Unmanned Israeli planes and Apache helicopters circled overhead.
Hamas leaders went into hiding before the Israeli military strike began and only on rare occasions have addressed the Gaza residents in broadcasts from their hideouts.
On Monday, Hamas leader Mahmoud Zahar exhorted Palestinians to fight the Israeli forces and target Israeli civilians.
“The Zionists have legitimized the killing of their children by killing our children. They have legitimized the killing of their people all over the world by killing our people,” Zahar said in a grainy video broadcast on Hamas TV.
A spokesman for Hamas’ military wing, identified by a nom de guerre, Abu Obeida, warned the Israelis that militants “wait for you in every street and every alleyway.”
The ground clashes took place in open areas militants use to launch rockets and mortars at nearby Israeli communities, but did not advance into urban areas where casualties are liable to swell.
The Israeli military said aircraft carried out 30 sorties overnight, including strikes against a mosque in Jebaliya that contained a large store of weapons and an underground arms bunker in the Gaza City area that touched off secondary explosions and collapsed underground smuggling tunnels.
The violence has deepened the suffering in impoverished Gaza, home to 1.4 million people.
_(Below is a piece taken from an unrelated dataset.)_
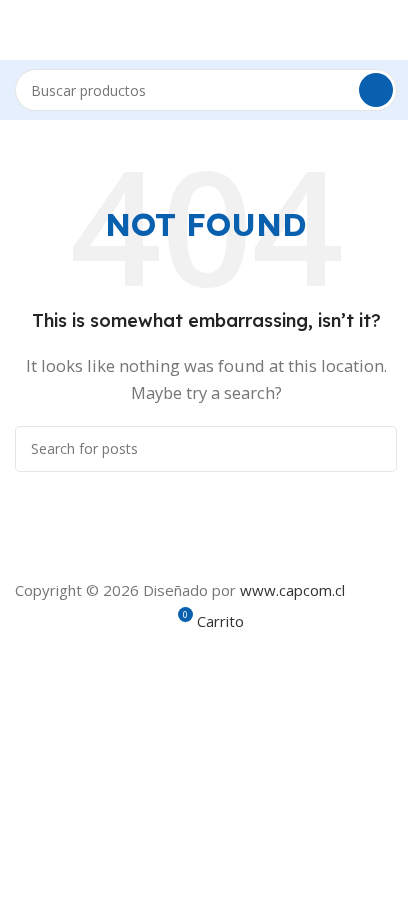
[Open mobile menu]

The military said Monday that 80 truckloads of humanitarian aid and critical fuel supplies would be let in.
Israel’s ground operation is the second phase in an offensive that began as a weeklong aerial onslaught aimed at halting Hamas rocket fire that now threatens major cities and one-eighth of Israel’s population of 7 million people.
Five Israelis have been killed since the offensive began, including a soldier who died in the ground operation. Heavy Israeli casualties could undermine what has so far been overwhelming public support for the operation.